The releasable bipolar ionizer module 3 according to the present invention has a first portion 11 being insertable in the slot 2, the first portion having a first width Wi, and a second portion 12 arranged to protrude from the slot 2, the second portion having a second width W2. The second width W2 is greater than the first width Wi. The first width Wi is substantially equal to or smaller than the maximum slot width D2, such that the first portion 11 of the ionizer module 3 may be inserted into the slot 2. Further, the second width W2 is greater than the ionizer module distance Di. As may be in Fig. 3, the releasable ionizer module 3 is T-shaped.
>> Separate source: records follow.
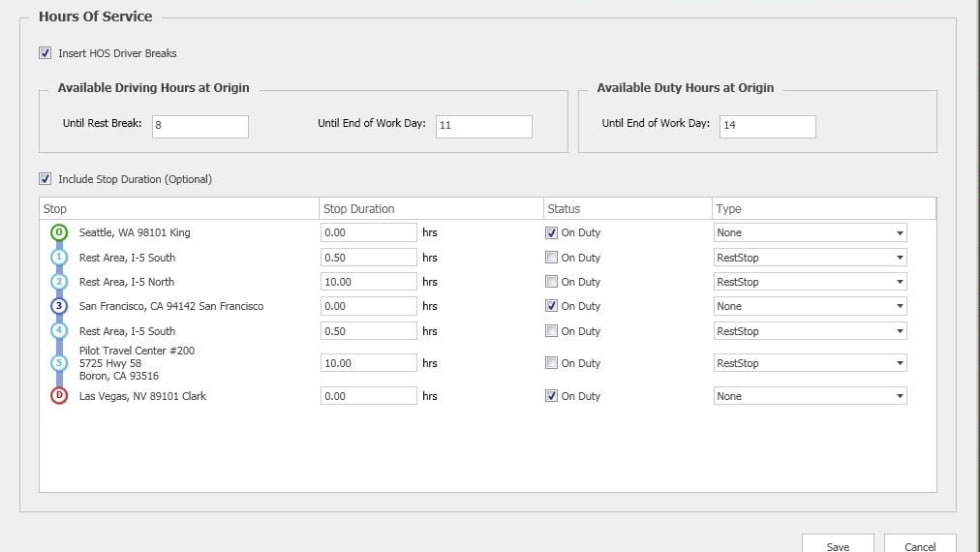Click the Save button
This screenshot has height=552, width=980.
point(838,546)
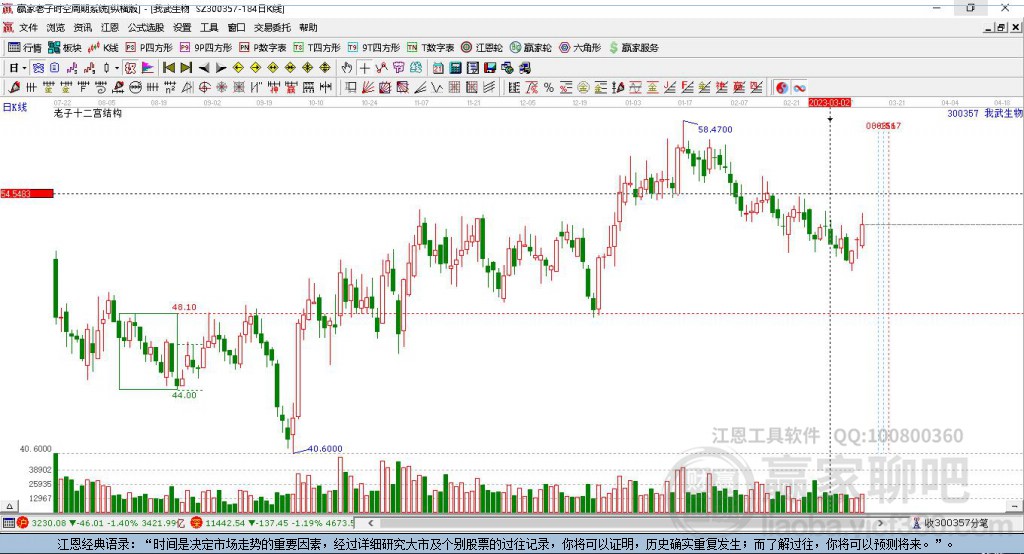Open the P四方形 square chart
1024x554 pixels.
(149, 48)
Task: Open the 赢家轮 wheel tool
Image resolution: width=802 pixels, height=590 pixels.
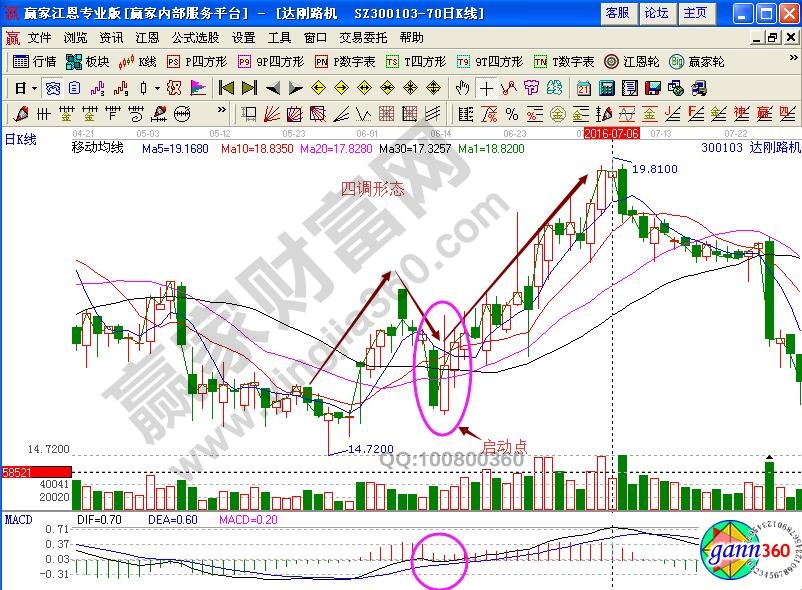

Fig. 4 illustrates an embodiment of a disinfecting device 101 wherein the releasable bipolar ionizer module 103 comprises a flow inducing device 113. The flow inducing device 113 is configured to induce a forced air flow such that the negative ionized air is directed in a first direction A and the positive ionized air is directed in a second direction B different from the first direction. As mentioned above, the ionizer module 103 according to such an embodiment provides an improved distribution of ions in a room. The first direction A is opposite to the second direction B such that negative ionized air is prevented from an encounter with the positive ionized air. In this way, recombination of positive and negative ions is prevented or at least reduced. Although the present invention has been described with reference to various embodiments, those skilled in the art will recognize that changes may be made without departing from the scope of the invention. It is intended that the detailed description be regarded as illustrative and that the appended claims including all the equivalents are intended to define the scope of the invention. While the present invention has been illustrated in the appended drawings and the foregoing description, such illustration is to be considered illustrative or exemplifying and not restrictive; the present invention is not limited to the disclosed embodiments. Other variations to the disclosed embodiments can be understood and effected by those skilled in the art in practicing the claimed invention, from a study of the drawings, the disclosure, and the appended claims. In the appended claims, the word “comprising” does not exclude other elements or steps, and the indefinite article ”a” or “an” does not exclude a plurality. The mere fact that certain measures are recited in mutually different dependent claims does not indicate that a combination of these measures cannot be used to advantage. Any reference signs in the claims should not be construed as limiting the scope.